7. From perusal of the aforesaid provision, it appears that the person aggrieved by the order made or deemed to have been made by the Tribunal under this Act may prefer appeal to the Appellate Tribunal but no appeal shall lie to the Appellate Tribunal from an order made by a Tribunal with the consent of the parties. Therefore, from perusal of Sections 17 and 20 of the Act, it would be evident that any order passed by the Tribunal is appealable before the Appellate Tribunal except the order passed by the Tribunal with the consent of the parties. There is no ambiguity in the aforesaid provision for coming to the conclusion that appeal has been provided even against the preliminary order passed by the Tribunal under the Act.

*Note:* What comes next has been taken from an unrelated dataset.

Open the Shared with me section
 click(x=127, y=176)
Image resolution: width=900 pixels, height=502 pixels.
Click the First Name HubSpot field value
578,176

8. With regard to contention of the earned Counsel for the petitioners that there is no bar to entertain the writ petition as it is the only efficacious remedy, it is necessary to mention herein that the Act contains complete machinery to challenge the order of the Tribunal. It has been provided that aggrieved person may file appeal before the Appellate Tribunal. There is no Rule of law that in all cases, the aggrieved party is entitled to maintain the writ petition without exhausting the remedy provided under the Act rather the aggrieved party is required to avail the remedy provided under the Act. In the case of Titaghur Paper Mills Company Ltd. and Ors. v. State of Orissa and Ors. , the Apex Court has held that if the Act provides appeal and second appeal; the writ petition is not maintainable. In the instant case also, appeal from the order of the Tribunal has been provided before the Appellate Tribunal. Moreover, Sub-section (6) of Section 20 of the Act says that the appeal filed before the Appellate Tribunal shall be dealt with by it as expeditiously as possible and endeavour shall be made by it to dispose of the appeal finally within six months from the date of receipt of the appeal. Therefore, it cannot be said that there is no efficacious remedy to the aggrieved person. Similar view has been taken in the case of Dhrub Lochan Pradhan v. State of Bihar and Ors. 2000 (1) P.L.J.R. 996.
9. Thus, on consideration as discussed above, I am of the view that the writ petition proved by the petitioner is not maintainable in view of the discussion made above. Since it has been held that the writ petition is not maintainable, I do not find any reason to decide the case on merit. Accordingly, the writ petition is dismissed but without cost.